── Extrait choisi ──
ALORS QUE, en l'absence d'écrit constatant l'existence d'un contrat de travail à temps partiel, le contrat à temps partiel est présumé conclu à temps plein ; qu'il appartient à l'employeur qui entend contester cette présomption de rapporter la preuve de la durée exacte de travail, de la répartition exacte de l'horaire de travail, et de la possibilité laisser au salarié de ne pas se tenir à la disposition permanente de son employeur ; que pour refuser de faire droit à la demande de M. X..., la Cour d'appel a considéré que le salarié avait la possibilité de prévoir à quel rythme il pourrait travailler chaque mois et ainsi qu'il n'avait pas l'obligation de se tenir en permanence à la disposition de son employeur ; qu'en statuant ainsi, alors même qu'elle constatait également que « si la durée de travail a atteint certains mois la durée légale à temps plein en mai, juin, septembre et octobre 2003, en mai, octobre et novembre 2004, puis en avril 2005, elle a été inférieure les autres mois; pour un total de 2.666,20 heures sur 33 mois, la moyenne de durée de travail est de 80,79 heures », ce dont il se déduisait nécessairement que la durée exacte du travail convenue n'était pas établie et que le salarié s'était trouvé dans l'impossibilité de prévoir à quel rythme il devait travailler, la Cour d'appel n'a pas tiré les conséquences légales qui s'évinçaient de ses propres constatations, violant ainsi les dispositions de l'article L. 3123-14 du code du travail;
ALORS encore QUE le défaut de réclamation d'une rémunération ne vaut pas acquiescement à la qualification du contrat ; qu'en se fondant sur le défaut de demande pour la période postérieure au 31 juillet, la Cour d'appel a statué par un motif inopérant, et n'a pas légalement justifié sa décision au regard des dispositions susvisées
ALORS aussi QU'en se fondant sur l'affirmation que Monsieur X... exerçait une autre activité, ce qui n'était pas de nature à démontrer que le rythme imposé par son employeur était prévisible, la Cour d'appel a encore statué par un motif inopérant, et n'a pas plus justifié sa décision au regard desdites dispositions.
───
── Données affichées ──
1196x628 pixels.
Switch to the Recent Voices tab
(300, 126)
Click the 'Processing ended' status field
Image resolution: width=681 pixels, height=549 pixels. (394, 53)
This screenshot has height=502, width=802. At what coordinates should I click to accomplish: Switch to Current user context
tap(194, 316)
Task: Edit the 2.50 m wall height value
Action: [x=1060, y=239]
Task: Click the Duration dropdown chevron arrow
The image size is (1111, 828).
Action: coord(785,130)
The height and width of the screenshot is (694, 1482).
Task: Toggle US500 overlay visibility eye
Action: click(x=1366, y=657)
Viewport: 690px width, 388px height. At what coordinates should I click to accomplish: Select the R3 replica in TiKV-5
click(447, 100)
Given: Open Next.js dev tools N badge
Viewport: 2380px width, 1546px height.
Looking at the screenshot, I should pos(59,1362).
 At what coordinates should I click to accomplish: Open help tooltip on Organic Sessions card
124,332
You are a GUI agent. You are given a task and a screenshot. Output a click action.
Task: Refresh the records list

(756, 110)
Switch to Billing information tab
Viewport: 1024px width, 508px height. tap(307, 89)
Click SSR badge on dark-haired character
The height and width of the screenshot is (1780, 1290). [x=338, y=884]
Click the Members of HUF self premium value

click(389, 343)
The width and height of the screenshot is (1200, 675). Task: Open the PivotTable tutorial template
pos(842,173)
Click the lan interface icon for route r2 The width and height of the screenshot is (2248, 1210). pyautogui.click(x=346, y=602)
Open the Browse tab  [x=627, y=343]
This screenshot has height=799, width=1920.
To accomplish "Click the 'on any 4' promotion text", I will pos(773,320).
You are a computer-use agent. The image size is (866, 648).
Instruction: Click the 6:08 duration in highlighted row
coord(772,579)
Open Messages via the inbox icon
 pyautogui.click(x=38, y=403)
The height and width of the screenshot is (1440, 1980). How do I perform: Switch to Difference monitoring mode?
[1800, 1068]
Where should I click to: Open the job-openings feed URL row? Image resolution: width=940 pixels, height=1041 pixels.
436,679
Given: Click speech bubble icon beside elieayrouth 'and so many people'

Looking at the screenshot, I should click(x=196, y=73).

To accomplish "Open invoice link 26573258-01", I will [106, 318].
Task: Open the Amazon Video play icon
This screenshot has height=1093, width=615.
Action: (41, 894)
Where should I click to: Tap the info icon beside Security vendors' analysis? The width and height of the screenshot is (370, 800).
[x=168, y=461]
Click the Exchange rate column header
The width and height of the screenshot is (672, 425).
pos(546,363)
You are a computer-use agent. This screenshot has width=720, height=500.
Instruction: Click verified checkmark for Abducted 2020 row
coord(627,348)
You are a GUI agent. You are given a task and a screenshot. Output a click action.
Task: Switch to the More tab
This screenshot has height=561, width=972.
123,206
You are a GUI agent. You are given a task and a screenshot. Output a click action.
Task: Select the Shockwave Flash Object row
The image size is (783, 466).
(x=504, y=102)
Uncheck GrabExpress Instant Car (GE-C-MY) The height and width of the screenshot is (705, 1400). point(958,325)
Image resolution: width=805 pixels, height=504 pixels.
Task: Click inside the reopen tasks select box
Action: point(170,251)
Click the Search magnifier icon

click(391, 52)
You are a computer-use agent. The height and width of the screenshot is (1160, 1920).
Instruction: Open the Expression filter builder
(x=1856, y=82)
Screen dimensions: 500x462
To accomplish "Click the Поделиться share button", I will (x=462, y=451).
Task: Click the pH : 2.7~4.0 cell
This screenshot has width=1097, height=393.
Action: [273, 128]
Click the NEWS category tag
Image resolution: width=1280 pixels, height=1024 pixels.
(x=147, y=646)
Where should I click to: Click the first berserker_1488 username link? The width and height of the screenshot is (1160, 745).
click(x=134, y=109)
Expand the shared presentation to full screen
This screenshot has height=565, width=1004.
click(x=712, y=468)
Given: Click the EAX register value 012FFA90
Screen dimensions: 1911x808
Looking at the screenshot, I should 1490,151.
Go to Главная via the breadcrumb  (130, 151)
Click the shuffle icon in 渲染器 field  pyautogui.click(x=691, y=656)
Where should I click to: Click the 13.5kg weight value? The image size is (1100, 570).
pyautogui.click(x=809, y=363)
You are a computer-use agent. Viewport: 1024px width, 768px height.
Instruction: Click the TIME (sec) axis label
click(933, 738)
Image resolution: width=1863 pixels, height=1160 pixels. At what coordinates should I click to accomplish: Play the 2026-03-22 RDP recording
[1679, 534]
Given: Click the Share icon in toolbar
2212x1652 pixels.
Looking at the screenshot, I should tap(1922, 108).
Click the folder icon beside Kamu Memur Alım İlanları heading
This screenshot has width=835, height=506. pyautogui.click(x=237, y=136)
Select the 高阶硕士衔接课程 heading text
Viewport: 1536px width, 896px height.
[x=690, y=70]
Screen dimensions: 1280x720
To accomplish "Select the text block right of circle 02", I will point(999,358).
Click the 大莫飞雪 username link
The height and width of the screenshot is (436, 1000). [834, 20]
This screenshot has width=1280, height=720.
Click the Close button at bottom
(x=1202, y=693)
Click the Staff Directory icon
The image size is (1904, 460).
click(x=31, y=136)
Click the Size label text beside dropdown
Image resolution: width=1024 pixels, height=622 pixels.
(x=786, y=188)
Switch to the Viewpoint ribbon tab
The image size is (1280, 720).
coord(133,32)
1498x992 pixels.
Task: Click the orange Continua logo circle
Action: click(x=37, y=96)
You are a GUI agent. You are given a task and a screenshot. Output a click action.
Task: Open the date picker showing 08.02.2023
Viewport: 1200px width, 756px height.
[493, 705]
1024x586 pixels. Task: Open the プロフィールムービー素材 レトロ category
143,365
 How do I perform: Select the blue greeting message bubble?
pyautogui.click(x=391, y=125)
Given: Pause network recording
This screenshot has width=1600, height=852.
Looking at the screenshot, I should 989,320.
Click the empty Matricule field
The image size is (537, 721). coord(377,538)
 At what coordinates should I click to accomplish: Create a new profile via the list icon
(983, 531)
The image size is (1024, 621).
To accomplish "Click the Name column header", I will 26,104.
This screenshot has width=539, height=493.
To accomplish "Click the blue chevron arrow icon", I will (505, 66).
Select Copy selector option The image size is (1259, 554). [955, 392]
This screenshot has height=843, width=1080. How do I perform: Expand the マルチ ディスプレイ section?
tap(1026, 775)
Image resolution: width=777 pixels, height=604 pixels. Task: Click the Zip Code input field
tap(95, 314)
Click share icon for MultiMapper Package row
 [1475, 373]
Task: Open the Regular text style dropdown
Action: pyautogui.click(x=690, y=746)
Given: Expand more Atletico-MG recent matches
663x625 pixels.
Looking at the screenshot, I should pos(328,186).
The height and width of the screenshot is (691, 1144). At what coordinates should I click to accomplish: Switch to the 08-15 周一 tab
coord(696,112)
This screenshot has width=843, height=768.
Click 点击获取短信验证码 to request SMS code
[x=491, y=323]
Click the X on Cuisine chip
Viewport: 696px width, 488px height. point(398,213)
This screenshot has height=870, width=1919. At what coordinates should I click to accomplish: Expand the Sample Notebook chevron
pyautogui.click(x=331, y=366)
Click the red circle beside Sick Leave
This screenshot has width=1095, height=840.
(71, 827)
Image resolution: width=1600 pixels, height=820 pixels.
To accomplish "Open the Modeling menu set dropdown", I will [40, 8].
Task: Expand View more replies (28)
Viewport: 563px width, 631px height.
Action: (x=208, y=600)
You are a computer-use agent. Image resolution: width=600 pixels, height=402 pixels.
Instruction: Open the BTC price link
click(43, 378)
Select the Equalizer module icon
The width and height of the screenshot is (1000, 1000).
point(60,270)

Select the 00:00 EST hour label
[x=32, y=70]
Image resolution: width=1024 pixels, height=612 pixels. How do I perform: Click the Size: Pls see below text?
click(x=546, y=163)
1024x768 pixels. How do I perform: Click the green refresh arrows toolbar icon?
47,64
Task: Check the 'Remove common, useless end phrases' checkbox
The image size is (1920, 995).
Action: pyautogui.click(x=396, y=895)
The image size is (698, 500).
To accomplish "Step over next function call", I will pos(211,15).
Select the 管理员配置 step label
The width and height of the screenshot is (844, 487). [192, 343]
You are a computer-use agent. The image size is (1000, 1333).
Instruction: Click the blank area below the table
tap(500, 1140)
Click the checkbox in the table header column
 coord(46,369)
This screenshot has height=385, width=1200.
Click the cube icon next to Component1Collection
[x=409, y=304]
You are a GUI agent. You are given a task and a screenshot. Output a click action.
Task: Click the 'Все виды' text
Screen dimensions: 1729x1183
───
▸ **Questions à traiter**
(1) D'après le passage de la cour d'appel cité dans l'extrait sur le contrat à temps partiel, quels mois la durée de travail a-t-elle atteint la durée légale à temps plein ?
(2) Pourquoi, selon l'extrait sur le contrat à temps partiel, la cour d'appel a-t-elle statué par un motif inopérant en se fondant sur l'absence de demande pour la période postérieure au 31 juillet ?

▸ **Corrigé de l'exercice**
(1) Mai 2003, juin 2003, septembre 2003, octobre 2003, mai 2004, octobre 2004, novembre 2004 et avril 2005.

(2) Parce que le défaut de réclamation d'une rémunération ne vaut pas acquiescement à la qualification du contrat.